Stored items from a collection
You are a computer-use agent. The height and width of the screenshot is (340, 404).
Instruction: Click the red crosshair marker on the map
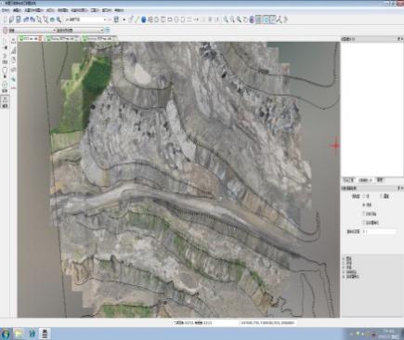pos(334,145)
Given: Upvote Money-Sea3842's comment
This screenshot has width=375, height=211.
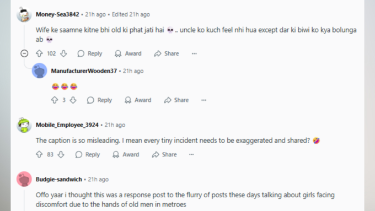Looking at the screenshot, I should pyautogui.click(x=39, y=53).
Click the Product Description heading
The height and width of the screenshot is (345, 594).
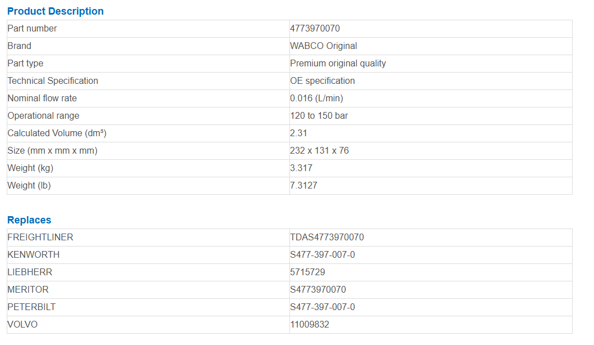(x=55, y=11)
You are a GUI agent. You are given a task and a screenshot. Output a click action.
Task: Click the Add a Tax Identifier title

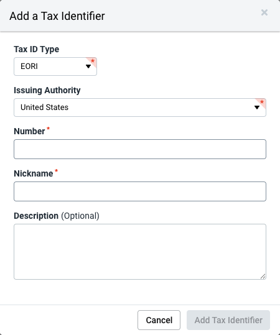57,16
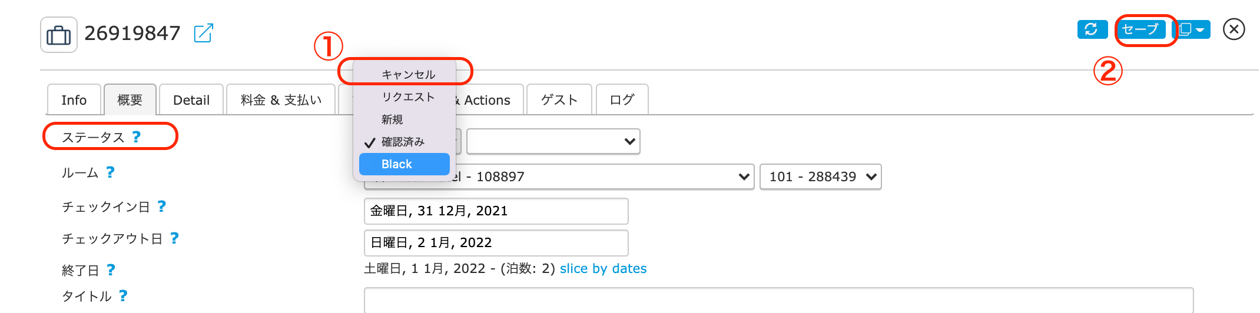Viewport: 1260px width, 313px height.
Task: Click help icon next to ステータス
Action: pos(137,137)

* * *

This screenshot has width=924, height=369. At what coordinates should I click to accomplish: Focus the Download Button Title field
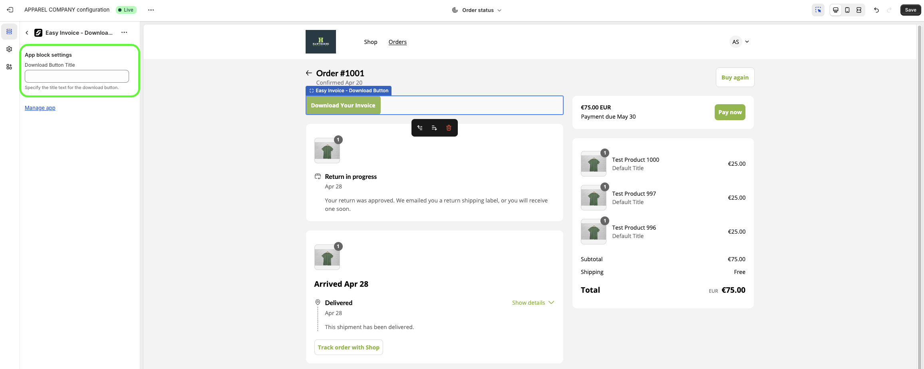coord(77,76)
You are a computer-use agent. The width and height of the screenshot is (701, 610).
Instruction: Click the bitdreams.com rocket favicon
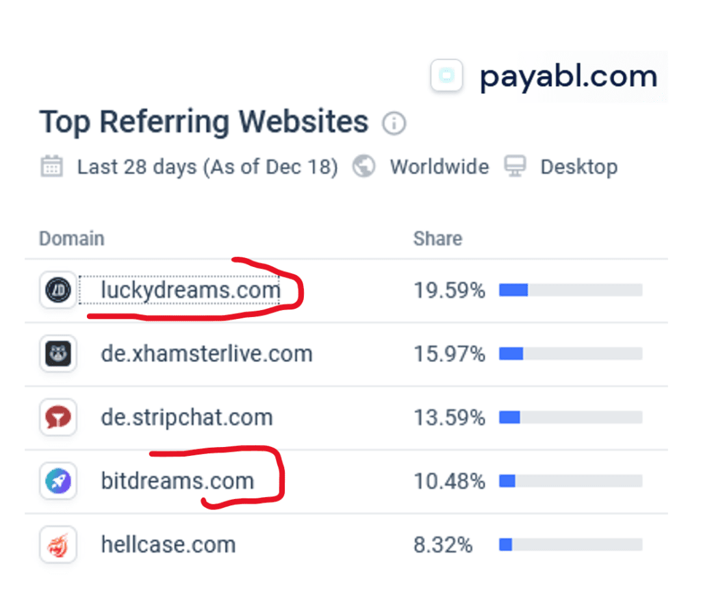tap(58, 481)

### TO DO
Using the records above, count the lines that hold the string "agent", and give back only the result.

### SOLUTION
3